OpenShift API-Server

Metrics, Dashboards, Alerts and more for OpenShift API-Server Integration in Sysdig Monitor.
OpenShift API-Server

This integration is disabled by default. See Enable and Disable Integrations to enable it in your account.

Versions supported: > v4.8

This integration is out-of-the-box, so it doesn’t require any exporter.

This integration has 18 metrics.

Timeseries generated: API Server generates ~5k timeseries

List of Alerts

AlertDescriptionFormat
[OpenShift API Server] Deprecated APIsAPI-Server Deprecated APIsPrometheus
[OpenShift API Server] Certificate ExpiryAPI-Server Certificate ExpiryPrometheus
[OpenShift API Server] Admission Controller High LatencyAPI-Server Admission Controller High LatencyPrometheus
[OpenShift API Server] Webhook Admission Controller High LatencyAPI-Server Webhook Admission Controller High LatencyPrometheus
[OpenShift API Server] High 4xx RequestError RateAPIS-Server High 4xx Request Error RatePrometheus
[OpenShift API Server] High 5xx RequestError RateAPIS-Server High 5xx Request Error RatePrometheus
[OpenShift API Server] High Request LatencyAPIS-Server High Request LatencyPrometheus

List of Dashboards

OpenShift v4 API Server

The dashboard provides information on the K8s API Server and OpenShift API Server. OpenShift v4 API Server

List of Metrics

Metric name
apiserver_admission_controller_admission_duration_seconds_count
apiserver_admission_controller_admission_duration_seconds_sum
apiserver_admission_webhook_admission_duration_seconds_count
apiserver_admission_webhook_admission_duration_seconds_sum
apiserver_client_certificate_expiration_seconds_bucket
apiserver_client_certificate_expiration_seconds_count
apiserver_request_duration_seconds_count
apiserver_request_duration_seconds_sum
apiserver_request_total
apiserver_requested_deprecated_apis
apiserver_response_sizes_count
apiserver_response_sizes_sum
apiserver_tls_handshake_errors_total
go_goroutines
process_cpu_seconds_total
process_resident_memory_bytes
workqueue_adds_total
workqueue_depth

Prerequisites

None.

Installation

Installing an exporter is not required for this integration.

Monitoring and Troubleshooting OpenShift API Server

Because OpenShift 4.X comes with both Prometheus and API servers ready to use, no additional installation is required. The OpenShift API server metrics are exposed using the \federated endpoint.

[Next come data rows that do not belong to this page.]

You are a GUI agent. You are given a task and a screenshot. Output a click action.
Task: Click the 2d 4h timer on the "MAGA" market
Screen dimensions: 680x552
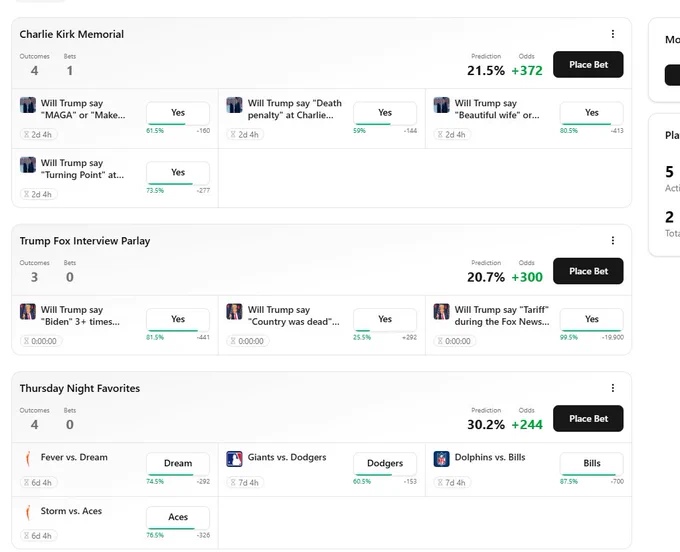tap(39, 134)
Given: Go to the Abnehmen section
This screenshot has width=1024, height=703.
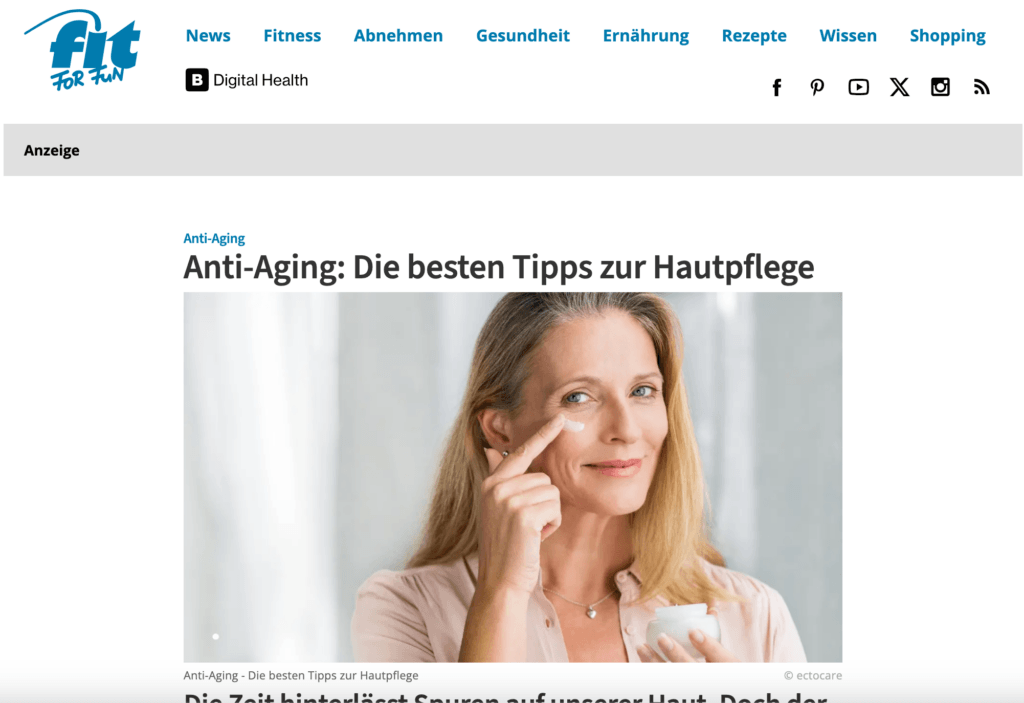Looking at the screenshot, I should [398, 35].
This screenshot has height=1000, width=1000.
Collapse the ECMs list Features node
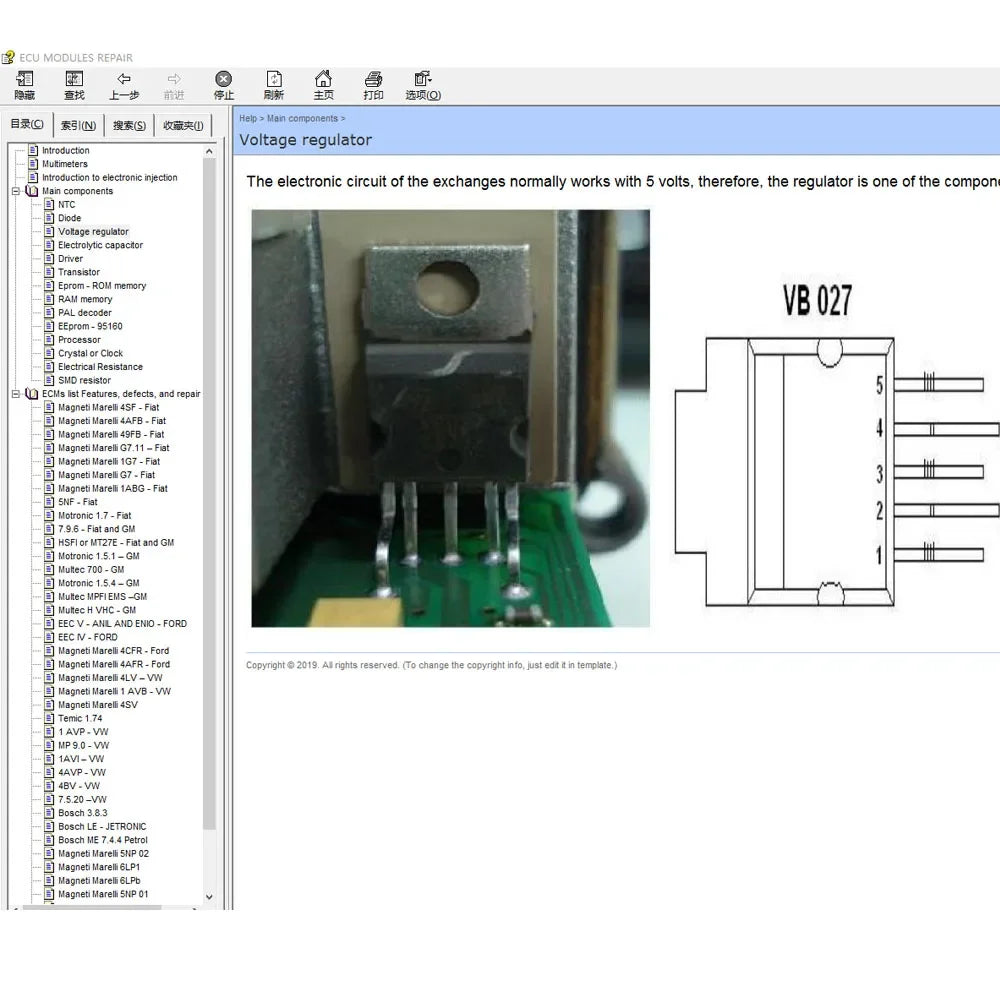(17, 393)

Learning how to monitor Kubernetes API server is vital when running Kubernetes in production. Monitoring kube-apiserver will help you detect and troubleshoot latency and errors, and validate whether the service performs as expected.

Here are some interesting queries to run and metrics to monitor for troubleshooting the OpenShift API Server.

Deprecated APIs

To check if deprecated API versions are used, use the following query:

sum by (kube_cluster_name, resource, removed_release,version)(apiserver_requested_deprecated_apis)

Certificate Expiration

Certificates are used to authenticate to the API server, and you can check with the following query if a certificate is expiring next week:

apiserver_client_certificate_expiration_seconds_count > 0 and histogram_quantile(0.01, sum by (job, le) (rate(apiserver_client_certificate_expiration_seconds_bucket[5m]))) < 7*24*60*60

API Server Latency

Latency spike is typically a sign of overload in the API server. Probably your cluster has a high load and the API server needs to be scaled out. Use the following query to check for latency spikes in the last 10 minutes.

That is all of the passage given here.